P Selvaraj a/l SKP Palani v Penaarasy a/p Sivalingam & Anor
[2019] MLJU 1722 (Court of Appeal)
This is an appeal against the High Court’s decision which dismissed the appellant’s appeal against the decision of the Disciplinary Board. A complaint was lodged against the appellant for filing a civil suit for the respondent without the latter’s authorisation / written agreement. The appellant later withdrew the civil suit with costs to be paid by the respondent to the defendant in that suit without the respondent’s knowledge. The Court of Appeal, in allowing the appeal, held that the standard of proof in disciplinary proceedings is beyond reasonable doubt. The evidence adduced by the complainant before the Disciplinary Committee was insufficient to establish a case against theppellant beyond reasonable doubt.

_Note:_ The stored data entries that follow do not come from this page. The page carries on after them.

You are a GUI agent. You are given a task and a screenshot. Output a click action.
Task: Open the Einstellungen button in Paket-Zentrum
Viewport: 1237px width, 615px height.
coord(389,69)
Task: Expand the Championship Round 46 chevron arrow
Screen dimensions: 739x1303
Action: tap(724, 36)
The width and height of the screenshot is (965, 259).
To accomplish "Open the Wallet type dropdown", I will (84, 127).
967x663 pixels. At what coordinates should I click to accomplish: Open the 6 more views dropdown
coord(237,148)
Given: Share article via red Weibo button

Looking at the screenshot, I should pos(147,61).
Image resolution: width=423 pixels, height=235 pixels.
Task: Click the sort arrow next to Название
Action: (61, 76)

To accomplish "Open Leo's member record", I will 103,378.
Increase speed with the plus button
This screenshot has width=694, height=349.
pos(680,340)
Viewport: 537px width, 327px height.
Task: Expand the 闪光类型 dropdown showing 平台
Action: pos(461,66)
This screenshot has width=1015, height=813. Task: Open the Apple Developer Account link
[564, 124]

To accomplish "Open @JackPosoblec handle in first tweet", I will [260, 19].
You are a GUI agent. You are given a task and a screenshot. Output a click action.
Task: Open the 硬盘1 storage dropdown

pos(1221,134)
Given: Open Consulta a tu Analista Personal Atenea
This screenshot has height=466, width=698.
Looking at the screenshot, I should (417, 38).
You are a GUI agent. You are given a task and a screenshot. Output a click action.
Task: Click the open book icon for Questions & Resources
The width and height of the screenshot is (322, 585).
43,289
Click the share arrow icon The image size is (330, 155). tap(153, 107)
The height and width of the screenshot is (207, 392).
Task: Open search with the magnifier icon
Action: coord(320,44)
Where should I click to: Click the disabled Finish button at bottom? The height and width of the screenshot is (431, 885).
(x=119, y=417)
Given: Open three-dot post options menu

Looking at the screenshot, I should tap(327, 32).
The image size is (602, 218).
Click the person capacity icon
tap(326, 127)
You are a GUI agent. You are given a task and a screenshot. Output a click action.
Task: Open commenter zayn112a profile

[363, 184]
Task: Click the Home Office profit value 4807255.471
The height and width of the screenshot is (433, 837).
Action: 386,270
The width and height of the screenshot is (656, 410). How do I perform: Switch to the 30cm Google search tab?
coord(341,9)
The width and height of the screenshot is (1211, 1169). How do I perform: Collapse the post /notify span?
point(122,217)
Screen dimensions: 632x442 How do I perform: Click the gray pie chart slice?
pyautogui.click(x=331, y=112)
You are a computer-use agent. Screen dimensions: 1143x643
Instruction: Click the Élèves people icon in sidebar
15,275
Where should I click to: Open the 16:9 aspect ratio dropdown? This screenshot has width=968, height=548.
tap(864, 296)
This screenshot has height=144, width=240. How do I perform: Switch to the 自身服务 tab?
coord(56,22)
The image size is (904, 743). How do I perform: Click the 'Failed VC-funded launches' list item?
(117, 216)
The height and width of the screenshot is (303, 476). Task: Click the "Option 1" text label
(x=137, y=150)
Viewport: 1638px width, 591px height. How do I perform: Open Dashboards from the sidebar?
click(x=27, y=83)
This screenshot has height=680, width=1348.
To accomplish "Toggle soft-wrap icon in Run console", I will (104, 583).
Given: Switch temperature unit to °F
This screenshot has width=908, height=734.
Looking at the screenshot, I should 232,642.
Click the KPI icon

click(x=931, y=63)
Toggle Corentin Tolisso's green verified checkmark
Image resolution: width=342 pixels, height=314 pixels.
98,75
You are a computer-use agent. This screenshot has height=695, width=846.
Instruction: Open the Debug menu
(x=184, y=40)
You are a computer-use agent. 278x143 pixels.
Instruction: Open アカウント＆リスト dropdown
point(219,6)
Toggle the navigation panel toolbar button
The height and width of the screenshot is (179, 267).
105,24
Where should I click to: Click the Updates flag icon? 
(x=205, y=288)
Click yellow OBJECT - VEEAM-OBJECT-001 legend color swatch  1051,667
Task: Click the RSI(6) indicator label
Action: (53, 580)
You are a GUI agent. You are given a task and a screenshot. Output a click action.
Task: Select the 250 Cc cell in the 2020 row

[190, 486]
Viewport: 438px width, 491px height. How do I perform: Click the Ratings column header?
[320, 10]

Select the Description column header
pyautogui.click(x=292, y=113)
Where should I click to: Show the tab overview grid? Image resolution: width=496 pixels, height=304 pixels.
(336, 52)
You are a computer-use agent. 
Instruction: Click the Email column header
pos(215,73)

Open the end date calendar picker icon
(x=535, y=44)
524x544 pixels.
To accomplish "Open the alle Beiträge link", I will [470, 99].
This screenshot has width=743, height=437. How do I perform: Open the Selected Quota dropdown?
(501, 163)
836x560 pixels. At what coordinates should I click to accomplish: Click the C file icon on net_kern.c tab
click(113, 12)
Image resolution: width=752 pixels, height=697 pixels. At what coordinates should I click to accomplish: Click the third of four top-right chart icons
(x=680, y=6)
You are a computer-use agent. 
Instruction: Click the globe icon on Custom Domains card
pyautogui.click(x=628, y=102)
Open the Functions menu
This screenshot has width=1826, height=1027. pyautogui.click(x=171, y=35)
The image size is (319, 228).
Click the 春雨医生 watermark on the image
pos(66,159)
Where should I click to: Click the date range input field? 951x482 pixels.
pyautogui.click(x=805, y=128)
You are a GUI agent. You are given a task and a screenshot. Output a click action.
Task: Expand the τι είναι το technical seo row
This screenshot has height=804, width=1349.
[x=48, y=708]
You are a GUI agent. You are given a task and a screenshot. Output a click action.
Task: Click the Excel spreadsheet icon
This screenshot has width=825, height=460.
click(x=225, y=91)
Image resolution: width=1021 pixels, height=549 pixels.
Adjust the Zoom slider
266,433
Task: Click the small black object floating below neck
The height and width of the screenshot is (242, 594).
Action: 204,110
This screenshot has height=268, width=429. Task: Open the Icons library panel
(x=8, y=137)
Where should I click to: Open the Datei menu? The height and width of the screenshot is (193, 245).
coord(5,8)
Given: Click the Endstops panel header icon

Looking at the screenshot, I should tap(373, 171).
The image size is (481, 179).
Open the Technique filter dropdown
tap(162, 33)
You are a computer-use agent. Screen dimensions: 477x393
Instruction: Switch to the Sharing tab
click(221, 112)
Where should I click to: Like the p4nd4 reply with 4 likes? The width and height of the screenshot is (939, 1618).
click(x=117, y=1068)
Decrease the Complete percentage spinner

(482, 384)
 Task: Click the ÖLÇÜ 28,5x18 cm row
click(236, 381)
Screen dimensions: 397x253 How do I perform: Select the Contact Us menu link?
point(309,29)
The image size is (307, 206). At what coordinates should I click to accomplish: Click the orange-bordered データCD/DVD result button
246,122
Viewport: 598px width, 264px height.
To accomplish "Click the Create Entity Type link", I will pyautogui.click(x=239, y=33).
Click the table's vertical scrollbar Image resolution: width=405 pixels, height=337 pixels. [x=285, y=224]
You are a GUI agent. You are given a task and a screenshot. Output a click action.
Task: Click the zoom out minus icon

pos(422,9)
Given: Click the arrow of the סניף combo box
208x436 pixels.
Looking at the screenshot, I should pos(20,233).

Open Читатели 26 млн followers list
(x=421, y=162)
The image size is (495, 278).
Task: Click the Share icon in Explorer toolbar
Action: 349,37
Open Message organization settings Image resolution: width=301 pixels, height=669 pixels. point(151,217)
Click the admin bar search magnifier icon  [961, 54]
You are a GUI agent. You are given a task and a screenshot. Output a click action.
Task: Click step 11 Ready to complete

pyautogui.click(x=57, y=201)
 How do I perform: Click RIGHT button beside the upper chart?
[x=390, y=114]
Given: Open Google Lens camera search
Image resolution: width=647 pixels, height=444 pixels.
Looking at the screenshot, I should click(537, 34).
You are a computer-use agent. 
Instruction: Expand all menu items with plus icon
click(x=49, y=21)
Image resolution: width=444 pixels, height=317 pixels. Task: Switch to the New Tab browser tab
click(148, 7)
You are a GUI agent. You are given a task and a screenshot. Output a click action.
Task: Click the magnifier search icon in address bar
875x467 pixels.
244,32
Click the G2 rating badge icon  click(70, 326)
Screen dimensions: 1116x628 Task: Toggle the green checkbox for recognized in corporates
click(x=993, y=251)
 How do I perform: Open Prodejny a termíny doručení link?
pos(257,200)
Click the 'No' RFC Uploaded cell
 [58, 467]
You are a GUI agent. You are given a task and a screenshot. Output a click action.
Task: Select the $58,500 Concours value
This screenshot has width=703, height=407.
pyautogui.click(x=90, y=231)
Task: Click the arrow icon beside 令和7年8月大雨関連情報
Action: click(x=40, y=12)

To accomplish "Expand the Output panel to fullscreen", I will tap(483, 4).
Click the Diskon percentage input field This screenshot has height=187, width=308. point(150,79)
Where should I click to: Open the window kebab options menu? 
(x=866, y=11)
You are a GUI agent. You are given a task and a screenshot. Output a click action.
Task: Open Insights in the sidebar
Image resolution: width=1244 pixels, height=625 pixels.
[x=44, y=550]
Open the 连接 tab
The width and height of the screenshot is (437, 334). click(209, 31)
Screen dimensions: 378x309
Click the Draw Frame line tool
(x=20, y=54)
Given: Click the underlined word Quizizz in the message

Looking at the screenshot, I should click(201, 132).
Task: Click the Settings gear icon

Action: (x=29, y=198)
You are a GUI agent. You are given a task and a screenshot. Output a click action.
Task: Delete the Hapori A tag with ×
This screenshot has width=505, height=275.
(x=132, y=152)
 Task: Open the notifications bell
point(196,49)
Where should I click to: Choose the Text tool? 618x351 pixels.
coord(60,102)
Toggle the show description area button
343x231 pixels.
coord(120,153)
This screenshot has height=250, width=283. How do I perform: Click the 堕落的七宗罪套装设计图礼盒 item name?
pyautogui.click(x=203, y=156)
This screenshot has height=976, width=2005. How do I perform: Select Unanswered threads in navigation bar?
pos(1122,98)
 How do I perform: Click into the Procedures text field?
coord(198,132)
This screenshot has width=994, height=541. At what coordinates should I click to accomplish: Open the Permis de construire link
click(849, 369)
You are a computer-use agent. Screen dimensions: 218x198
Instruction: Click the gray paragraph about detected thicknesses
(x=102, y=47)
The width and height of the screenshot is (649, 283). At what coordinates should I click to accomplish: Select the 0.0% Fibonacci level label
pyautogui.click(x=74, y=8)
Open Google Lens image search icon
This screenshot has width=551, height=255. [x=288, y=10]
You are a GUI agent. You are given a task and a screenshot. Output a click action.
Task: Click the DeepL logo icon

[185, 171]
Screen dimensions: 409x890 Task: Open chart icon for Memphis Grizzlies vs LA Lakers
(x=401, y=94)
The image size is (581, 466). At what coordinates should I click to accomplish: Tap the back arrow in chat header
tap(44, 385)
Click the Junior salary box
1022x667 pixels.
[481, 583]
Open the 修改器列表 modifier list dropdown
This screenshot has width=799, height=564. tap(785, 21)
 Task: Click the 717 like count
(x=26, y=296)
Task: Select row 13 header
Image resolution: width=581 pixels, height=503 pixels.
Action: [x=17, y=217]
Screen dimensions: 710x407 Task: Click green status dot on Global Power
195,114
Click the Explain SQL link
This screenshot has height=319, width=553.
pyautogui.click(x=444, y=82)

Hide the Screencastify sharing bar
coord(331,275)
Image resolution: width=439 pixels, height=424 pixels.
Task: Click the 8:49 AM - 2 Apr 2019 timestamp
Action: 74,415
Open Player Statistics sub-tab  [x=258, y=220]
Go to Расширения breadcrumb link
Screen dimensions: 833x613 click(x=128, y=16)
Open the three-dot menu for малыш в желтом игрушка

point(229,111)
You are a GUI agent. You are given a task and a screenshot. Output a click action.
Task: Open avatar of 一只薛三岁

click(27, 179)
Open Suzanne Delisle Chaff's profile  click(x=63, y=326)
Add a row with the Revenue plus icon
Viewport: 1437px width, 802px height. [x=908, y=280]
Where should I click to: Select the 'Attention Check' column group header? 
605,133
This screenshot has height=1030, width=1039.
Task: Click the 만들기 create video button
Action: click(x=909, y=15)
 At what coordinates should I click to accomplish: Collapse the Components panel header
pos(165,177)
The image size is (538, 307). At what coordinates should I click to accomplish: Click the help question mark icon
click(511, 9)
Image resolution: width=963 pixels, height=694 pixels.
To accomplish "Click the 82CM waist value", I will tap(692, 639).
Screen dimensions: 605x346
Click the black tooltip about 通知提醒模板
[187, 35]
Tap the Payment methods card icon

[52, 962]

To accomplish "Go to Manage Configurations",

Million Westlink Sdn Bhd & Anor v Maybank Investment Bank Bhd & Ors
[2019] MLJU 1721 (High Court)
This is an application for an order for judicial management. The creditors of the Company applied to intervene to oppose the judicial management application. The High Court held that as unsecured creditors, they have no right to express their objection to the making of the judicial management order. As the right to oppose the judicial management order is only limited to the nomination of the proposed Judicial Manager pursuant to the Companies Act. The inherent jurisdiction of the court cannot be invoked to override a specific rule as even courts of unlimited jurisdiction have no authority to act in contravention of written law.
Loke Yeu Loong & Ors v Edmund Bon Tai Soon & Ors
[2018] MLJU 2159 (High Court)
This case is premised on an earlier suit where the 2nd to 4th Defendants obtained an order for the shares in the Company, belonging to the Plaintiffs, to be bought out in accordance with the terms of the Shareholders’ Agreement. The Plaintiffs commenced this action based on the ground of tort of abuse of process and conspiracy claiming that, inter alia, the Defendants made threats to the Plaintiffs to buy-out shares owned by the 2nd to 4th defendants, and was done with the sole purpose of injuring the Plaintiffs. The Defendants applied to strike out the Plaintiffs action and the High Court allowed the striking out application holding that since the Defendants filed the prior suit and committal proceedings to protect their rights, the use of all remedies afforded to them by the law cannot be an abuse of the court’s process.